任务说明: 从下列条目中提取所有含有字符串“width”的行。

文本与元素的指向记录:
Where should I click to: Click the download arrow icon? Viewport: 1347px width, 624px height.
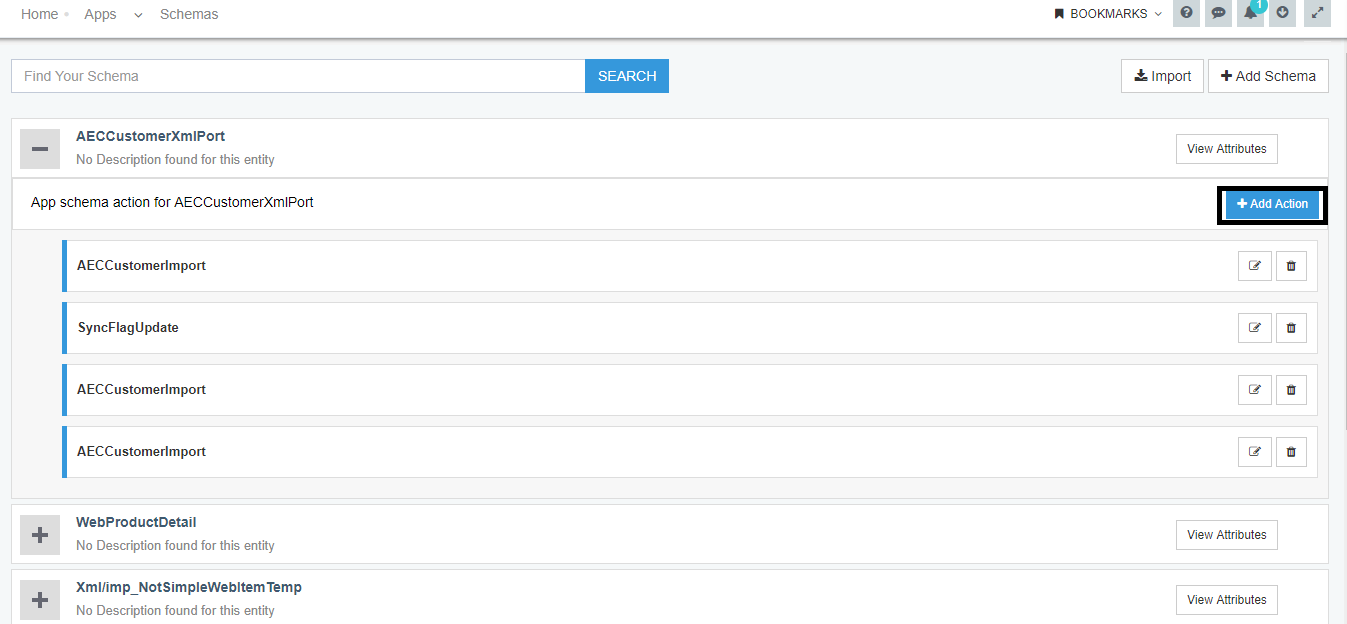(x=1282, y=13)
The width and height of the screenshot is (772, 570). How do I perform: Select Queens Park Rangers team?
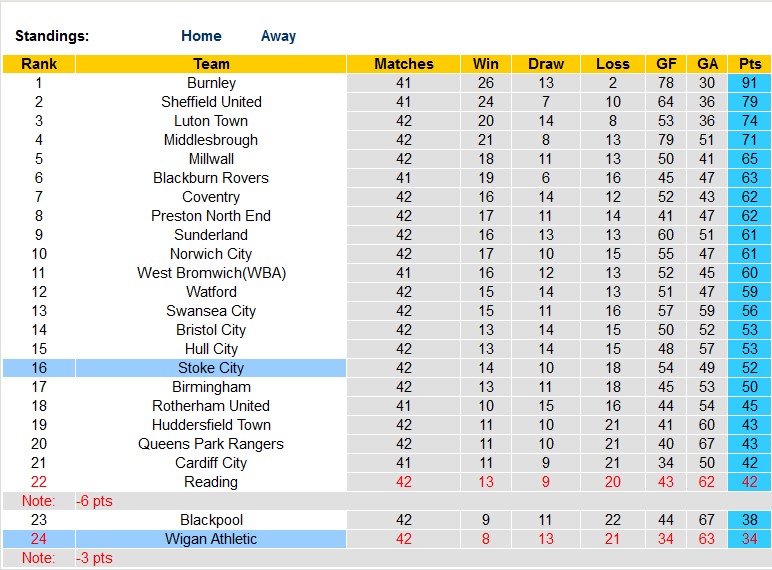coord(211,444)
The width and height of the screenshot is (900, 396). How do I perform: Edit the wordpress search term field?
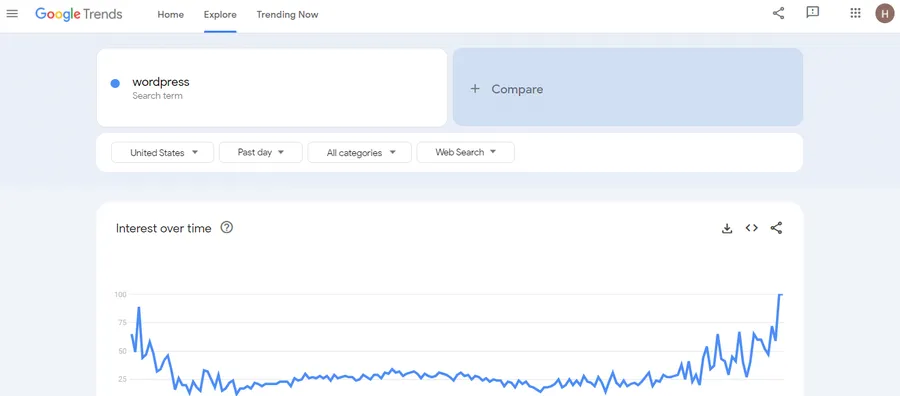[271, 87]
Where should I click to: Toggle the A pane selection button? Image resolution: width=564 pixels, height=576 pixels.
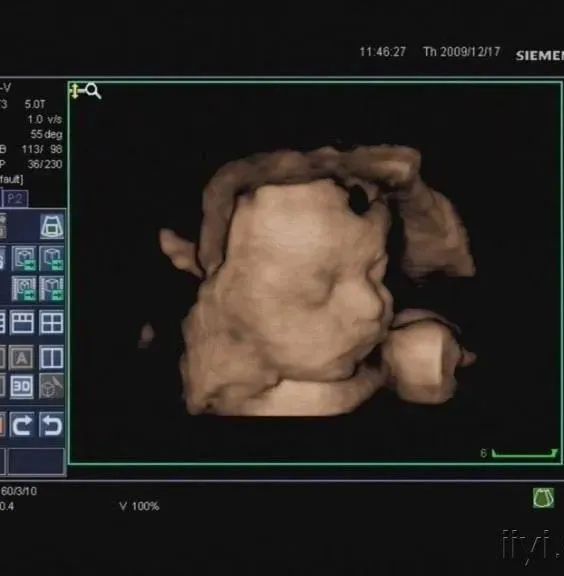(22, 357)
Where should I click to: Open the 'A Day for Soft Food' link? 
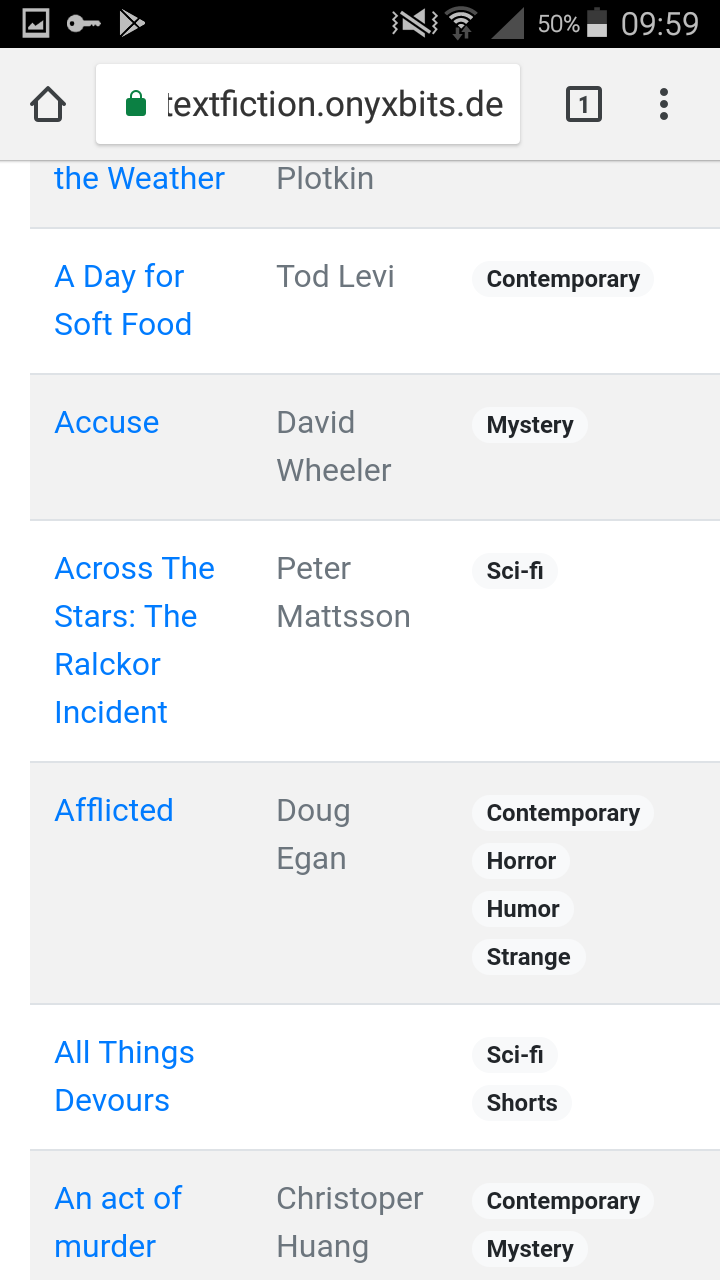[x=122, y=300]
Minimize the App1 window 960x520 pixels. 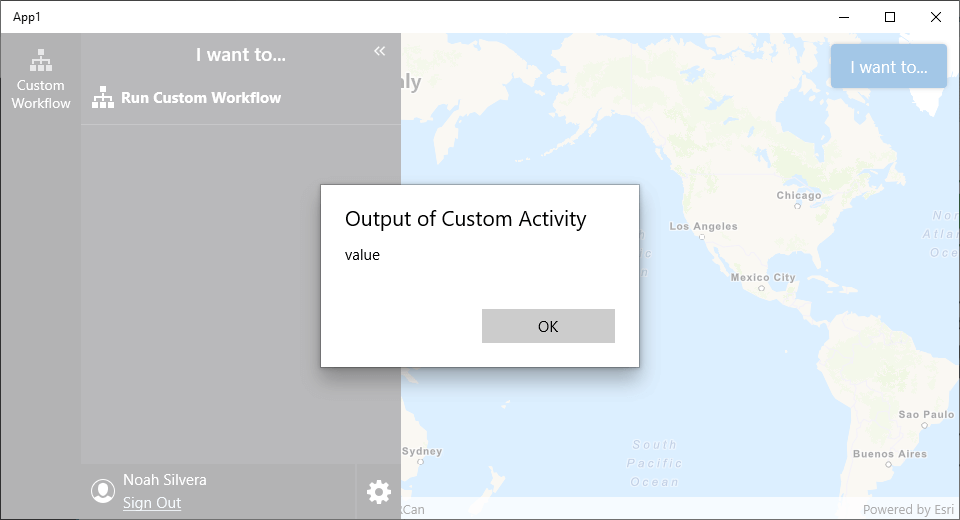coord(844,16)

任务解答:
Where should I click to: Click the download arrow icon? Viewport: 1347px width, 624px height.
The width and height of the screenshot is (772, 570). How do I perform: Select Queens Park Rangers team?
The width and height of the screenshot is (900, 396). How do I perform: Edit the wordpress search term field?
Where should I click to: Toggle the A pane selection button? Image resolution: width=564 pixels, height=576 pixels.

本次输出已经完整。